== Segment start ==
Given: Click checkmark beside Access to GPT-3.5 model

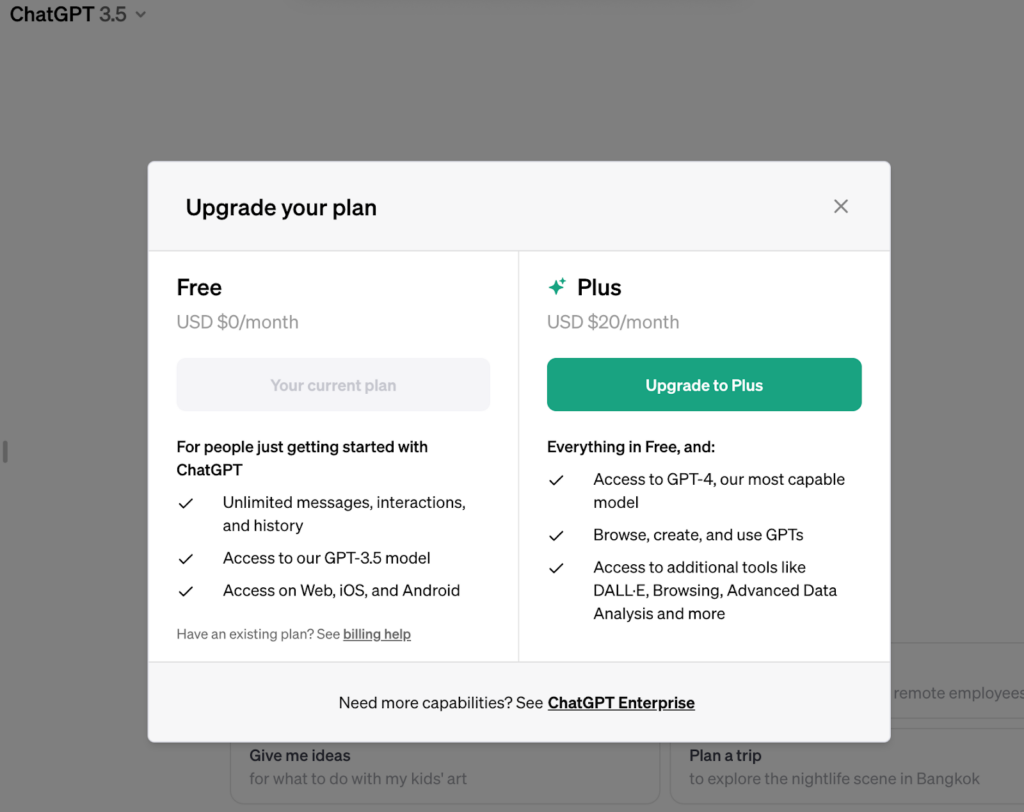Looking at the screenshot, I should tap(186, 559).
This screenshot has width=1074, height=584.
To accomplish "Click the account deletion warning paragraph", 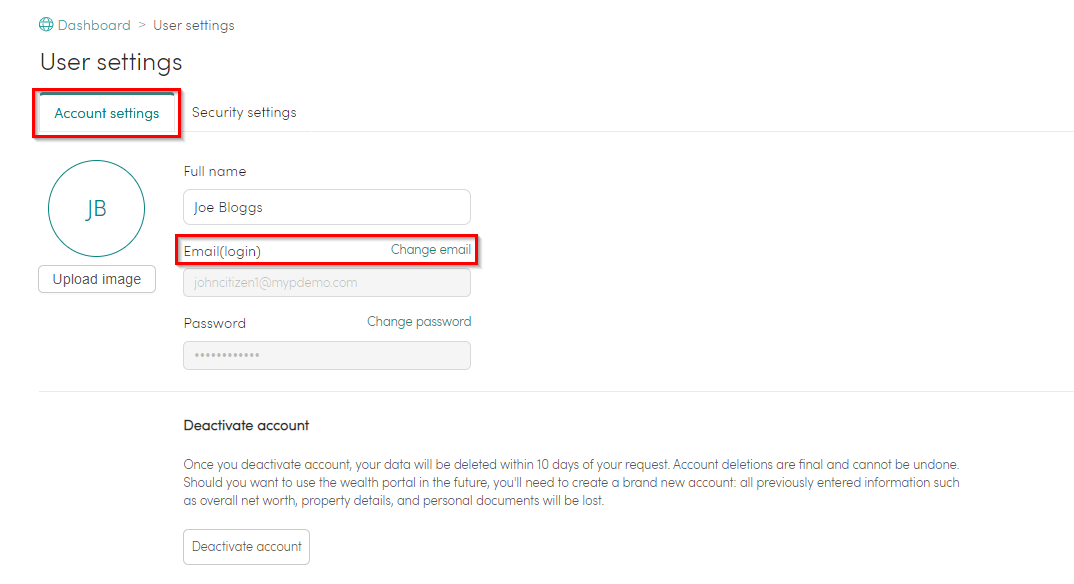I will [571, 483].
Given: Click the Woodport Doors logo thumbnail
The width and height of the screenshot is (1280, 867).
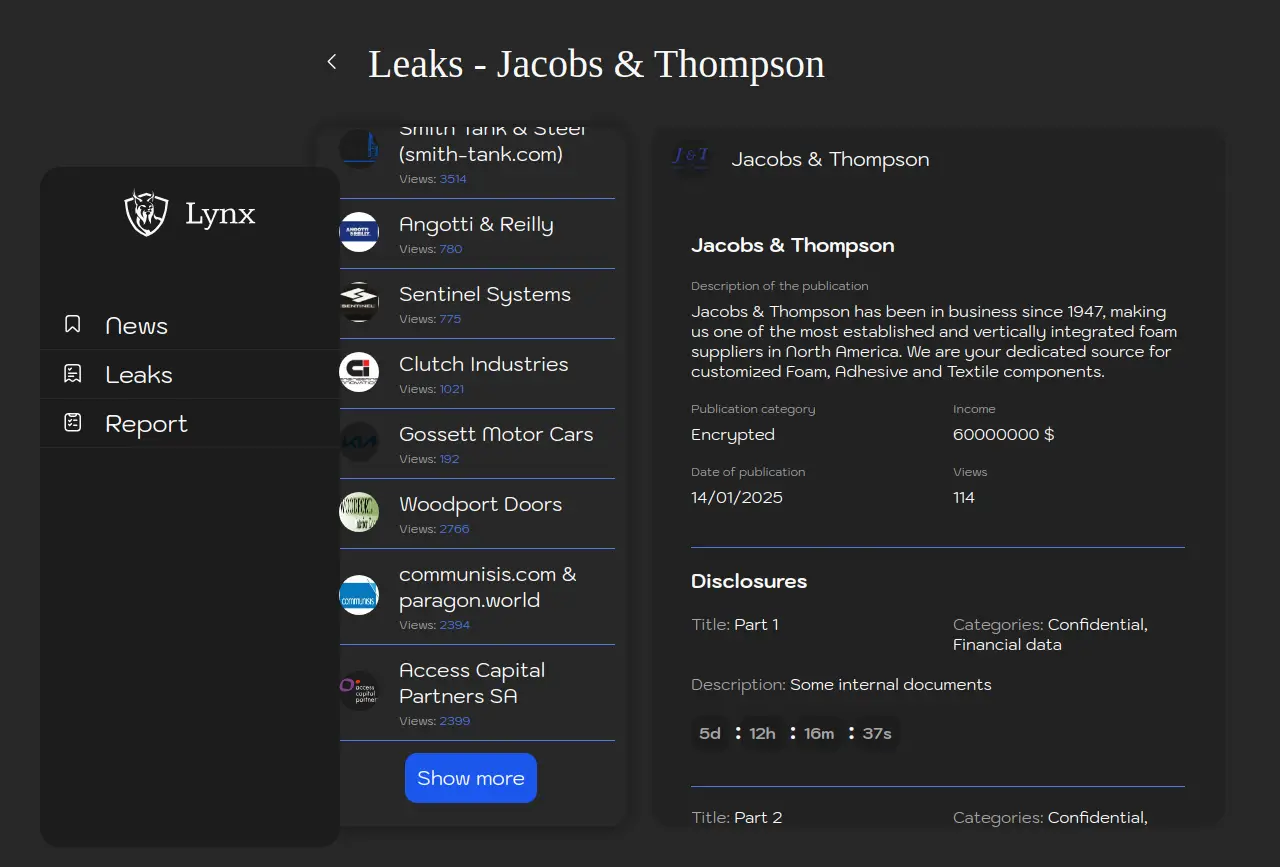Looking at the screenshot, I should [359, 513].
== Segment end ==
● EXERCISE GOAL
Only the lines from the line with "Given: Click the" to the end of the records should be repeated, exactly and without pictures.

● WRITTEN ANSWER
Given: Click the Woodport Doors logo thumbnail
The width and height of the screenshot is (1280, 867).
Looking at the screenshot, I should [359, 513].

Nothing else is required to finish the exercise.